*WHAT TO WORK ON*:
Reproduce, character for character, the entries from their opening line through the line with "Task: Open the Twitter".

*AVAILABLE DATA*:
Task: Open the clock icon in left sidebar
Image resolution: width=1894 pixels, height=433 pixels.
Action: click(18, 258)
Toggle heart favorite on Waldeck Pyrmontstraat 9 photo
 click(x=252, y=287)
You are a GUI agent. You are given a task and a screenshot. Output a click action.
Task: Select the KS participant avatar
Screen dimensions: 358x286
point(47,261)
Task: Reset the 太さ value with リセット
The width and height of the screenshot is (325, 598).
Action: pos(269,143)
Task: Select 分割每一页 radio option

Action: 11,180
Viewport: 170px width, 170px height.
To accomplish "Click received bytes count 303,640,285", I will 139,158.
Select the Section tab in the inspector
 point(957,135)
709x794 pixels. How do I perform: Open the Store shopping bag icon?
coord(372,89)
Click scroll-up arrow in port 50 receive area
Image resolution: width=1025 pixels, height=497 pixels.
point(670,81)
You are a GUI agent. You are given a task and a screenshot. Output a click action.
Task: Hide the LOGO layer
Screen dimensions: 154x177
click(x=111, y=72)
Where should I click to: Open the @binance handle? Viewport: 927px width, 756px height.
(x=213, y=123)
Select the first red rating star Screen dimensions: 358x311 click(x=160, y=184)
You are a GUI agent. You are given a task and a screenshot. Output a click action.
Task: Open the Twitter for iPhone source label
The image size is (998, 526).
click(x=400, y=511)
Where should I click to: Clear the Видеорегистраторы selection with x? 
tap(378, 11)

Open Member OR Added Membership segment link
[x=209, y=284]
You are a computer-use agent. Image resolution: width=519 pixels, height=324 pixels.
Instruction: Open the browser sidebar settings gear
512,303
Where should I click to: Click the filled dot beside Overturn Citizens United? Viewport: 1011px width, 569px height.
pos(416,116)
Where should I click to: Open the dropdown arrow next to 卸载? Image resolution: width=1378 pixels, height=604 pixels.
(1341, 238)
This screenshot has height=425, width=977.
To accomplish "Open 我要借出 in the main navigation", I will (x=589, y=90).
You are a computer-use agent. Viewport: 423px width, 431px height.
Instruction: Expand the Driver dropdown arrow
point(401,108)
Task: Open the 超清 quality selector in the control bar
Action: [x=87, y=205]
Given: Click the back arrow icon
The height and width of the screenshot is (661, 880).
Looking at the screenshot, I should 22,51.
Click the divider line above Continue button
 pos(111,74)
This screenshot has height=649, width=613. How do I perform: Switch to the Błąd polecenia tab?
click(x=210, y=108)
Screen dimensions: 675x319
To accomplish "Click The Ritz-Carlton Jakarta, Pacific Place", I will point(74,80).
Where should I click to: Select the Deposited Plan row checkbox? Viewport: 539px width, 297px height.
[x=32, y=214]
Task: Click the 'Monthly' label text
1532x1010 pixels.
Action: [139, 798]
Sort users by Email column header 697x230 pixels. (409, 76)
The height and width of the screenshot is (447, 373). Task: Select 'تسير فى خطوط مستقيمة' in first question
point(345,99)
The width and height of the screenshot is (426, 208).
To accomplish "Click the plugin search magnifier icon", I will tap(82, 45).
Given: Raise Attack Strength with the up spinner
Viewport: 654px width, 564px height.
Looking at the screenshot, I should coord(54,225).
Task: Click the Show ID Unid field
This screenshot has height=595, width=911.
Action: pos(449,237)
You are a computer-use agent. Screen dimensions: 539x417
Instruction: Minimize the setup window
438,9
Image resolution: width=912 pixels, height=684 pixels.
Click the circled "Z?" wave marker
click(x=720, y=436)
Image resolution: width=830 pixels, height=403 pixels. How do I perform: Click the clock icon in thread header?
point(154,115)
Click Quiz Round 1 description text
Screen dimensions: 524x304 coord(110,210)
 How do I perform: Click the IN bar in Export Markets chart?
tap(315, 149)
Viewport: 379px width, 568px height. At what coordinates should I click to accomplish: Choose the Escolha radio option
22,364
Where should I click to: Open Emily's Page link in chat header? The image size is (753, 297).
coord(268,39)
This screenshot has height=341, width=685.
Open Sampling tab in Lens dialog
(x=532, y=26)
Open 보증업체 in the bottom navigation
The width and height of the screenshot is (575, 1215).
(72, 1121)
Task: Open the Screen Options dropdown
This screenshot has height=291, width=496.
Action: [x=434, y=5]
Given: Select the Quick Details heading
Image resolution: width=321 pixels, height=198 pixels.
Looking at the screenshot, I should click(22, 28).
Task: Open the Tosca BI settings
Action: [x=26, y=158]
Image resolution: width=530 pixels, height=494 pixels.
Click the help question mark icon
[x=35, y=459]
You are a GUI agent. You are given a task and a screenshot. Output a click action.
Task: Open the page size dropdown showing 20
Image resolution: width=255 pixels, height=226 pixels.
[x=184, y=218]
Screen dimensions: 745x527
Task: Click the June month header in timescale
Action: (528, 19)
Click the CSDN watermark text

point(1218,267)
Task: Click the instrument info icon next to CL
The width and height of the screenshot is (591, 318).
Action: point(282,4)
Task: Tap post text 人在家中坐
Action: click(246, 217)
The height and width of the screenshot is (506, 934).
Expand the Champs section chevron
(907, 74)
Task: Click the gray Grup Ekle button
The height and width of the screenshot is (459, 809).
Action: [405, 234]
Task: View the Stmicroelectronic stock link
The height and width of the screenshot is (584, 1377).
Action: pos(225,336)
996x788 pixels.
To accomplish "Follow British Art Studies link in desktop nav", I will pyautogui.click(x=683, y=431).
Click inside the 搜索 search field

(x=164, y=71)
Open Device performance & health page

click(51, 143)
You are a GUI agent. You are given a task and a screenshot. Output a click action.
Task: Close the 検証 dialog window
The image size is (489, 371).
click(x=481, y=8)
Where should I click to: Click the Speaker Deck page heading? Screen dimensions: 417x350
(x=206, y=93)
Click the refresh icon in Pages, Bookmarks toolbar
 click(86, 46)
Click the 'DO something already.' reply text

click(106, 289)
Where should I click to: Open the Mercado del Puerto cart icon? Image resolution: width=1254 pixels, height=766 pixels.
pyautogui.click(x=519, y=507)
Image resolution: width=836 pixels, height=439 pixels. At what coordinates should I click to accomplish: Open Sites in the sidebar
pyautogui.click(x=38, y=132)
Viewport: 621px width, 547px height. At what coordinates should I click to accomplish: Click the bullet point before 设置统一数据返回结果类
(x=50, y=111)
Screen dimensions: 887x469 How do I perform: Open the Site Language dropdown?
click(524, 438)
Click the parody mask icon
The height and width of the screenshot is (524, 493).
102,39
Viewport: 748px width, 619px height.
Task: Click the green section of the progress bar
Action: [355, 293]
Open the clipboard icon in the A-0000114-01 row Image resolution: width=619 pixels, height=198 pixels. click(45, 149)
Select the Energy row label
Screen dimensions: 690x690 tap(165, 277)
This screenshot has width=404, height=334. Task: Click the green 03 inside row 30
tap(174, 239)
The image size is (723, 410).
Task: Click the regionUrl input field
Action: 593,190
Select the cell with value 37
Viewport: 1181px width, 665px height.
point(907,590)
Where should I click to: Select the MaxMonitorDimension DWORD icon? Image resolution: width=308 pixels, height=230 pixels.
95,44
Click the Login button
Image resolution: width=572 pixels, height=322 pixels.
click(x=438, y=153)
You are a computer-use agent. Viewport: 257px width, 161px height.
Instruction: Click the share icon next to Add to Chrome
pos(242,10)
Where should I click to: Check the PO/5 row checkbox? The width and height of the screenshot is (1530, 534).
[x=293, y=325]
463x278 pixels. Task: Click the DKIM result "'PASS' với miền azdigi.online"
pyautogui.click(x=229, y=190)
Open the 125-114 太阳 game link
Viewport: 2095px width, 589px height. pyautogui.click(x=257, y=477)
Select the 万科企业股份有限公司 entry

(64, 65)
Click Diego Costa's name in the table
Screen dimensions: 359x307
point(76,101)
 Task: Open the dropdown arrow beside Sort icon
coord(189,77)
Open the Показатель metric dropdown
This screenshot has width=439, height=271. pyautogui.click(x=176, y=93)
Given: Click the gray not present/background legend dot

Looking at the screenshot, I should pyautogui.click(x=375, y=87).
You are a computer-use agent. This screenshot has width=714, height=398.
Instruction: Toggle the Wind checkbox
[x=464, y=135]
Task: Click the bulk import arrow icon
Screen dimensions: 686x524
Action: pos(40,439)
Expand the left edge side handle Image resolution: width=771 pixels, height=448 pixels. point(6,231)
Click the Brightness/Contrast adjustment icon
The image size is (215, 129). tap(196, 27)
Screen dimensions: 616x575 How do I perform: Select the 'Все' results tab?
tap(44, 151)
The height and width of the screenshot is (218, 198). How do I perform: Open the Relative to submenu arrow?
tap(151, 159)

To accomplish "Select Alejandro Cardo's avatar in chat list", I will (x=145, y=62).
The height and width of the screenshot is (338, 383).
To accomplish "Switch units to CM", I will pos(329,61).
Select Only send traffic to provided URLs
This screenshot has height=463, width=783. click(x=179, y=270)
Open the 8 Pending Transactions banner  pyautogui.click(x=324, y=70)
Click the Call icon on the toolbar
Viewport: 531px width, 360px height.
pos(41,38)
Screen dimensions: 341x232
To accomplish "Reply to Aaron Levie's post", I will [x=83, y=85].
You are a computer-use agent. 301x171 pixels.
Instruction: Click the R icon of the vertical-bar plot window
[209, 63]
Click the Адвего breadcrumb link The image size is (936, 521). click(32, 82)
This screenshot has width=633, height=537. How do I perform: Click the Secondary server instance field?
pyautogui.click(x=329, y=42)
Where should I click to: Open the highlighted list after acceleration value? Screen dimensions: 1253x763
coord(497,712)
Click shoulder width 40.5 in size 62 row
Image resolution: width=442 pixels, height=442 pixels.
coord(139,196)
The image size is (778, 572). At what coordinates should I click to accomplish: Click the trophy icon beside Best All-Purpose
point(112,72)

*RESULT BELOW*:
Task: Open the clock icon in left sidebar
Image resolution: width=1894 pixels, height=433 pixels.
Action: click(18, 258)
Toggle heart favorite on Waldeck Pyrmontstraat 9 photo
 click(x=252, y=287)
You are a GUI agent. You are given a task and a screenshot. Output a click action.
Task: Select the KS participant avatar
Screen dimensions: 358x286
point(47,261)
Task: Reset the 太さ value with リセット
The width and height of the screenshot is (325, 598).
Action: pos(269,143)
Task: Select 分割每一页 radio option

Action: 11,180
Viewport: 170px width, 170px height.
To accomplish "Click received bytes count 303,640,285", I will 139,158.
Select the Section tab in the inspector
 point(957,135)
709x794 pixels. How do I perform: Open the Store shopping bag icon?
coord(372,89)
Click scroll-up arrow in port 50 receive area
Image resolution: width=1025 pixels, height=497 pixels.
point(670,81)
You are a GUI agent. You are given a task and a screenshot. Output a click action.
Task: Hide the LOGO layer
Screen dimensions: 154x177
click(x=111, y=72)
Where should I click to: Open the @binance handle? Viewport: 927px width, 756px height.
(x=213, y=123)
Select the first red rating star Screen dimensions: 358x311 click(x=160, y=184)
You are a GUI agent. You are given a task and a screenshot. Output a click action.
Task: Open the Twitter for iPhone source label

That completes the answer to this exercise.